Front Gates from the inside with guard hut still in place.






Officers mess/accommodation.






Corporals Mess/accommodation.






Accommodation Block stairs.











Smashed up Bar






Onsite Spar FTW






Some sort of underground room, bunker/fridge/kitten storage.






Lines of lock ups for vehicles are all down one side of the site and along the back side.





















A cheeky clock tower sits on top of the building to the left.






Rad so dangerous, it needs to be kept safe. I imagine its sick to the power of rad squared.
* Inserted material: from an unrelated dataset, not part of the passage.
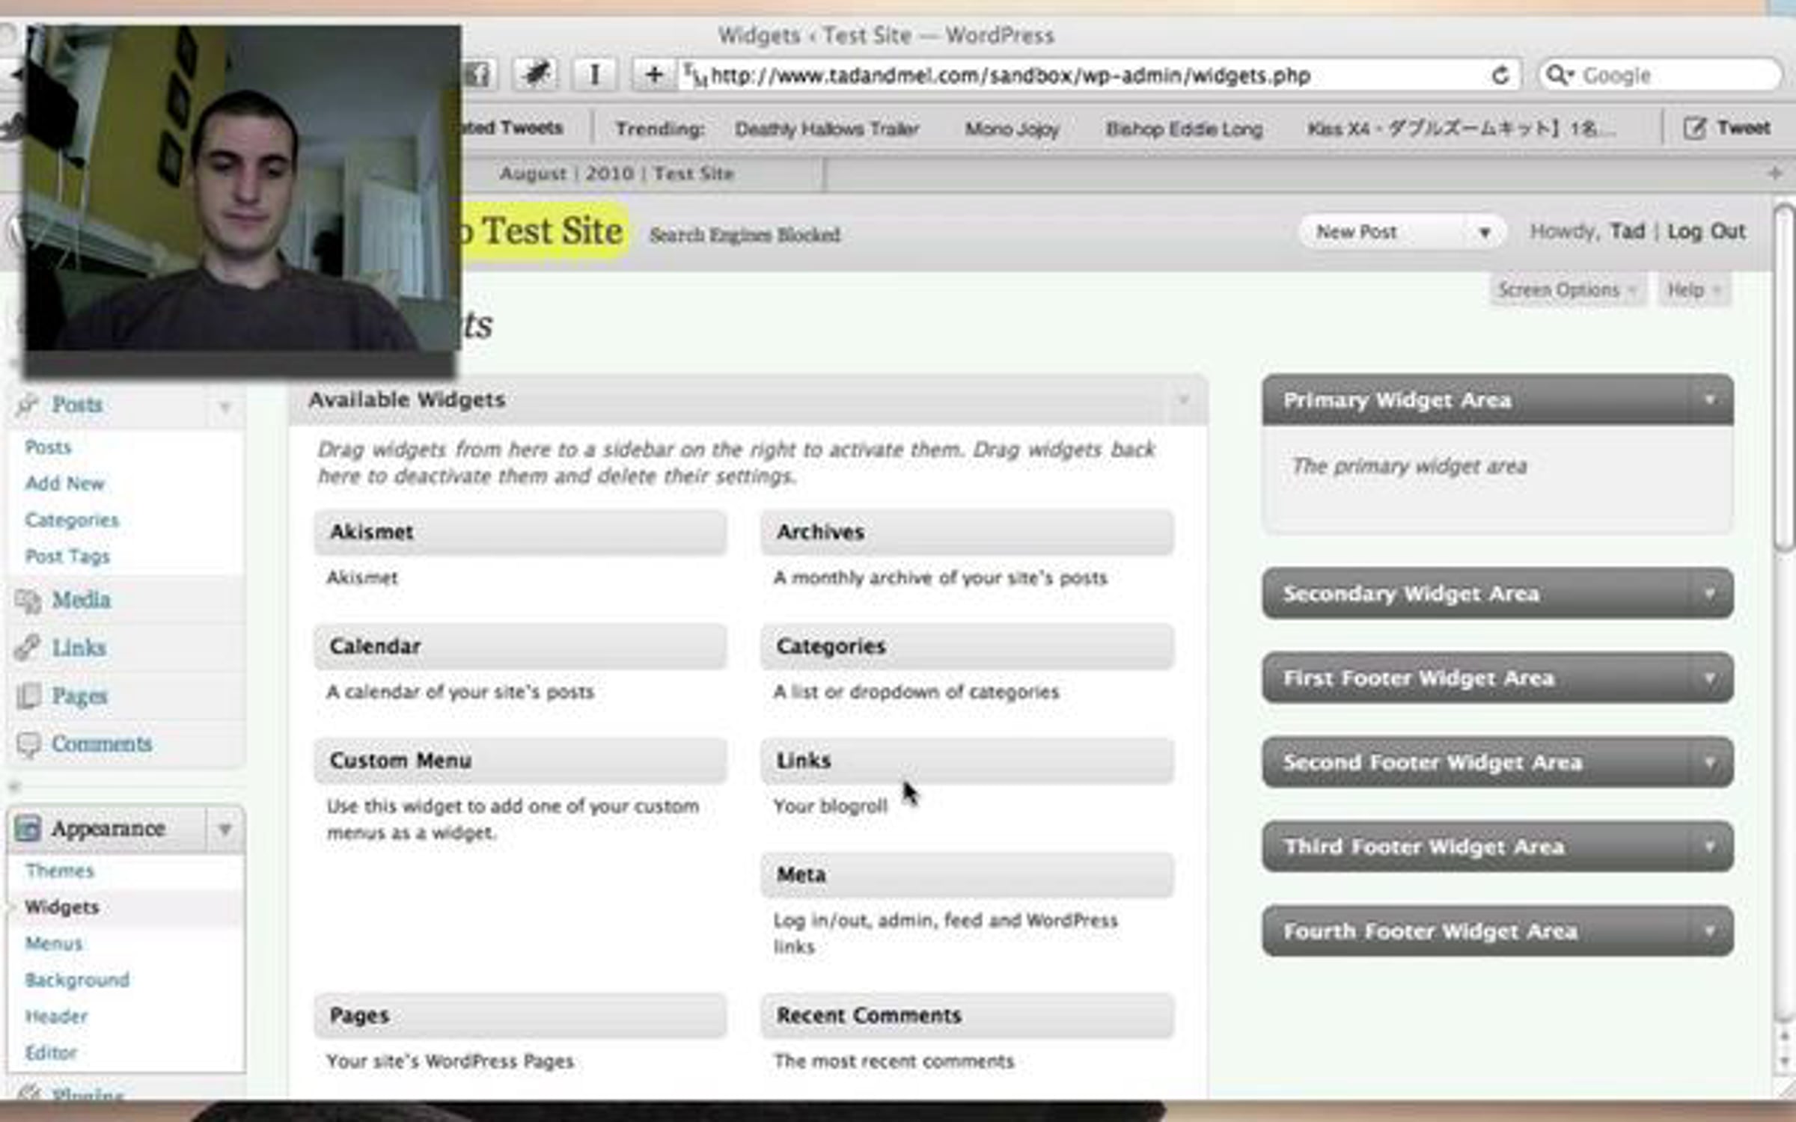Viewport: 1796px width, 1122px height.
Task: Expand the Secondary Widget Area
Action: [x=1709, y=594]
Crucifiction? Er no not for me....















Useful!


----------



## FieldyM (Aug 2, 2009)

Barracks!!!


----------



## graybags (Aug 2, 2009)

*Wow*

WOW ! JSP 410 - had that in my AGR Haversack, luckily never had to use it !

G


----------



## Lightbuoy (Aug 5, 2009)

Well done chaps -look like there's plenty to see. Must get along here myself for a sneaky look-see


----------



## kongzi (Aug 8, 2009)

LB, you'll have to be creative with your entry as the walk in way has been sealed up


----------



## Deegee99 (Aug 16, 2009)

I was stationed there in 1978 with the 1st Battalion The Staffordshire Regiment, the baracks were the home to many different regiments passing through Colchester. At that time Hyderabad had the Staffords in it and Meanee had the Woofers, thats The Worcester and Sherwood Foresters (29th/45th Foot). Gorgeous old buildings which sadly look ready to be trashed by the local chav populace, what a waste. I expect there will be demolition and hundreds of modern boxes with postage stamp gardens going up in place of whats there now. There used to be military housing on Berechurch Road literally just round the corner from the barracks which were early Victorian terraced blocks, they were abandoned and eventually smashed up then demolished, had some wonderful period features in them. Le Cateau Road had the cavalry barracks just off North Circular Road where the opening credits/shots of Blackadder series 4 'BlackAdder Goes Forth' was shot. http://www.veoh.com/collection/blackadder4/watch/v263402Ggwnx5Ms


----------



## james.s (Aug 22, 2009)

Very nice! Looks well preserved - a very nice location


----------



## urbtography (Aug 22, 2009)

Not preserved anymore, chavs have trashed the place big time, met some pikeys in there the other night robbing metal as well, its amazing how fast its gone downhill, i was exploring this place a few months after it shut and it was mint condition, shame it had to go so fast.


----------



## erol4130 (Aug 22, 2009)

nice report. was here a few months ago now and everything was all sealed apart from one lorry container type thing which was empty and that underground room that was locked when u went. all it had in it was a load of electrics but the electrical blueprints for the whole site was in there too. great work guys and might just have to pop back up here for another nose soon then


----------